• [GIVEN PROBLEM A]
Answer these questions about the page on balanced random sampling with replacement below, one answer per line:
(i) What seed value does the example set for reproducibility?
(ii) What sample size n is passed to the function in the example call?
(iii) What publication is listed under References?
• [GIVEN PROBLEM B] Revise all the records below, replacing "click on" with "tap" and leaving everything else unchanged. Omit the pictures from your answer.

• [TEXT EXTRACT]
..............................

Balanced Random Sample With Replacement
Source:R/1-sampling-functions.R
balancedSampleWithReplacement.Rd
Takes a balanced sample with replacement from the population. See the Details section below for further information.
Arguments
- strata
vector of stratification variables. The population size is
length(strata)
- n
positive integer value, the sample size
- prob
(optional) vector of positive numeric values, the probability weights for obtaining the
strata
elements. If provided, it must be the same length asstrata
Details
This function works when the number of elements per stratum (given by the
sample size n
divided by the number of groups in strata
) is
less/greater than the number of elements in the minority group in
strata
, by taking independent samples with replacement from each group.
References
He and Garcia, Learning from Imbalanced Data, IEEE Transactions on Knowledge and Data Engineering (2009)
Examples
#Set seed for reproducibility
set.seed(seed = 5381L)
#Define strata
strata = c(rep("a", 3),rep("b", 6))
#Check ratio
table(strata)/length(strata)
#> strata
#> a b
#> 0.3333333 0.6666667
#Balanced random sample with replacement
i = balancedSampleWithReplacement(
strata = strata,
n = 8
)
#Check indices
i
#> [1] 1 3 4 2 1 6 7 7
#Check ratio in the sample
table(strata[i])/length(strata[i])
#>
#> a b
#> 0.5 0.5

..............................

• [THE DATA]
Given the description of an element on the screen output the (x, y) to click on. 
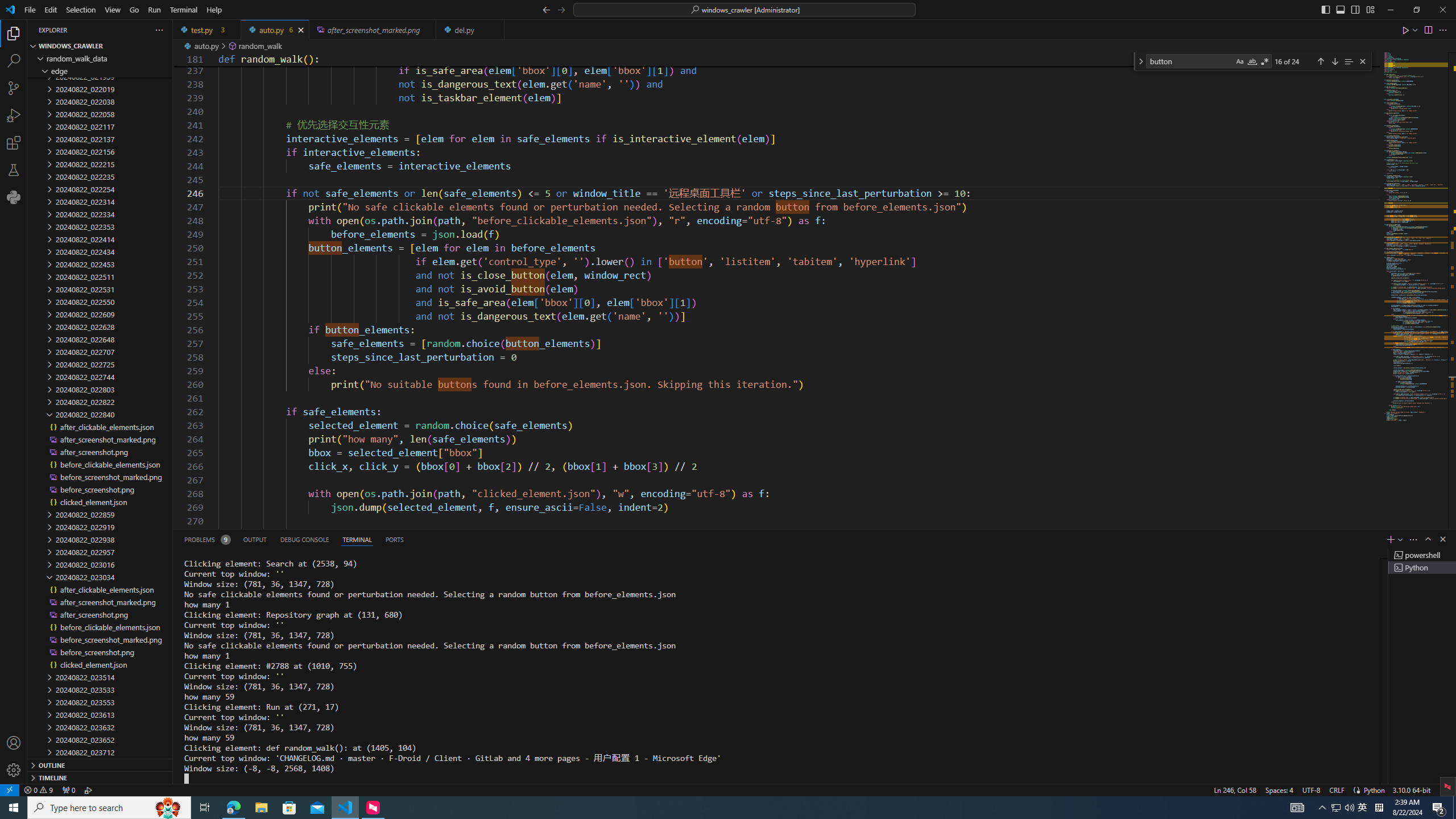
Search (Ctrl+Shift+F) (13, 60)
Timeline Section (99, 777)
Testing (13, 169)
Go Back (Alt+LeftArrow) (546, 9)
Terminal (183, 9)
Hide Panel (1442, 539)
Editor actions (1425, 29)
Accounts (13, 742)
Given the description of an element on the screen output the (x, y) to click on. 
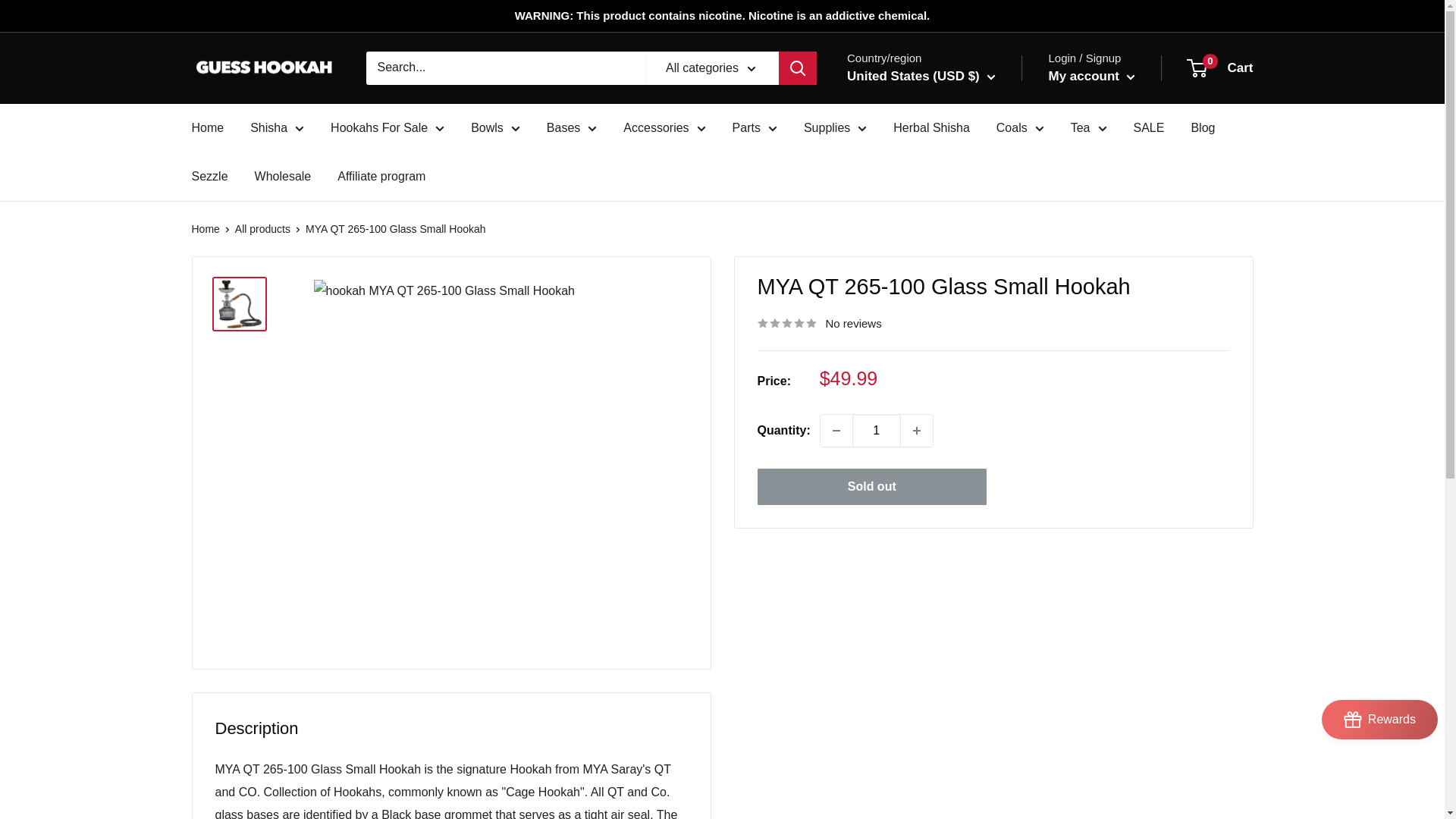
Decrease quantity by 1 (836, 430)
1 (876, 430)
Increase quantity by 1 (917, 430)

..............................

• [SOLUTION A]
(i) 5381L
(ii) 8
(iii) He and Garcia, Learning from Imbalanced Data, IEEE Transactions on Knowledge and Data Engineering (2009)

• [SOLUTION B]
Given the description of an element on the screen output the (x, y) to tap. 
Search (Ctrl+Shift+F) (13, 60)
Timeline Section (99, 777)
Testing (13, 169)
Go Back (Alt+LeftArrow) (546, 9)
Terminal (183, 9)
Hide Panel (1442, 539)
Editor actions (1425, 29)
Accounts (13, 742)
Given the description of an element on the screen output the (x, y) to tap. 
Decrease quantity by 1 (836, 430)
1 (876, 430)
Increase quantity by 1 (917, 430)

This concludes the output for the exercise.